EY Senior Manager, Digital Health Consulting

Passionate about transforming health care using digital, data and intelligence technologies. Relationship builder. Thought leader and university lecturer. Lego and world history nerd.

10 minute read 1 Mar. 2024

What health care organizations do to seize the potential of generative AI could unleash possibilities that transform the sector.

In brief 

  • It’s time to see how AI can be deployed by the sector to make an impact on health outcomes for years to come.
  • EY’s team recommends six key areas to consider when developing and deploying AI ethically.

Surging enthusiasm over the use of artificial intelligence (AI) — due largely to advancements and public access to prominent generative AI (gen AI) solutions — represents wide-ranging opportunity for Canadian health care.

We’ve seen excitement around the potential use of AI in health care in the past.
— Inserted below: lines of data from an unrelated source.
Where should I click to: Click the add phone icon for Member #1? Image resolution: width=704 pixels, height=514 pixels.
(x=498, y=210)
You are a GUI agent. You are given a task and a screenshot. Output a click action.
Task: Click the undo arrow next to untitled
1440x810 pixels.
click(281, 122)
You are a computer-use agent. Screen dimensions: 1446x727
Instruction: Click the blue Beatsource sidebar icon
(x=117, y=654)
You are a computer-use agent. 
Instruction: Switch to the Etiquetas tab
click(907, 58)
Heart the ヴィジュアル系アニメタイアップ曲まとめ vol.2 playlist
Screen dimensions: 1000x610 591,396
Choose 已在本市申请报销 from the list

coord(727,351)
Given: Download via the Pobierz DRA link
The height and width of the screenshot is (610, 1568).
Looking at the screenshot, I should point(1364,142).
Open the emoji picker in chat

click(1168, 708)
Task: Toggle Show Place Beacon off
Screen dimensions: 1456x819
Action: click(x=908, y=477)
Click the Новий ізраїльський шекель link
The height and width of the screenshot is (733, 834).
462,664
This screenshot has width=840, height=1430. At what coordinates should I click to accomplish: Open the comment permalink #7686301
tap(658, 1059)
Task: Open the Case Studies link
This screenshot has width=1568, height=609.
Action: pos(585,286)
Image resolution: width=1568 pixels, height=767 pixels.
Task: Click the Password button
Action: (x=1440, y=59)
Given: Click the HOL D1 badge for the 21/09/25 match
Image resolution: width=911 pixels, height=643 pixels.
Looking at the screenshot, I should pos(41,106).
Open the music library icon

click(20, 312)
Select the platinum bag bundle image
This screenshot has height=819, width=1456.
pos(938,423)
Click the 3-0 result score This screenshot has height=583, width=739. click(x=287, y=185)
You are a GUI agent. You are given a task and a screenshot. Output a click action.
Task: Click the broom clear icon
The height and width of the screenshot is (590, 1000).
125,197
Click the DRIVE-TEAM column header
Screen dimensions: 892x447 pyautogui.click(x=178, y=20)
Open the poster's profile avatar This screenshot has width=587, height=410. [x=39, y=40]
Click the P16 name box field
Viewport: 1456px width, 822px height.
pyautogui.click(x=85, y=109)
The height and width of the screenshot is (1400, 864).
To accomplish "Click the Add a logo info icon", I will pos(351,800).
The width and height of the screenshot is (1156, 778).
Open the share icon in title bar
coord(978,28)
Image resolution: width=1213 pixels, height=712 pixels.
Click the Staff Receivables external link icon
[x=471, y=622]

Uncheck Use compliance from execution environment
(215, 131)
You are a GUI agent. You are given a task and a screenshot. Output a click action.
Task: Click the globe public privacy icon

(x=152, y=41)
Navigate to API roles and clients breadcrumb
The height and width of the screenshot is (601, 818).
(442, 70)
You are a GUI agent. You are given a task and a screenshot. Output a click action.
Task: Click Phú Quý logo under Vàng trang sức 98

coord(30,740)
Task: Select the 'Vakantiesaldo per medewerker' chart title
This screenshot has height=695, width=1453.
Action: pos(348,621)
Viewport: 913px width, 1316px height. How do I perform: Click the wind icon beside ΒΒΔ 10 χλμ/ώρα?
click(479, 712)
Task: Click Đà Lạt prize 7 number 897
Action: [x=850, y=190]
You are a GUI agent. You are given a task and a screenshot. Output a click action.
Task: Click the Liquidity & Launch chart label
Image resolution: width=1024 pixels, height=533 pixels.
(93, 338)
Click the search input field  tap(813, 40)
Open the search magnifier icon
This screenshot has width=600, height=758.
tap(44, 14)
But an evolving confluence of factors means this may be the moment that ultimately sparks increased, meaningful and sustainable adoption and integration of AI solutions across the sector.

What Canadian health care organizations do to seize the potential of this technology could unleash possibilities that define the sector and improve health outcomes for years to come.

Why is this AI’s big health care moment?

In Canada, the volume of available health data is exploding. Growing adoption of electronic health records and electronic medical records, as well as the proliferation of smart devices, are becoming the lifeblood of AI solutions. The International Data Corporation (IDC) estimates that by 2025, the compound annual growth rate for health care data will be 36%.¹

This rapid and large increase in the availability of health care data is enriching our ability to train complex AI models and generate new insights and solutions.

This is compounded by the fact that data storage and integration technology has become increasingly sophisticated. Historically, the Canadian health care sector and AI developers have faced challenges in unifying and integrating data across disparate sources to drive machine learning (ML) solutions, including electronic health records, picture archiving and communication systems, lab solutions, medical devices and more.

Not anymore.

Data integration solutions now allow us to reduce data silos and stitch patient data together to develop novel AI solutions. For example, data fabric uses metadata — that is, data about the data — to unify, harmonize and govern structured and unstructured health care data into a common architecture.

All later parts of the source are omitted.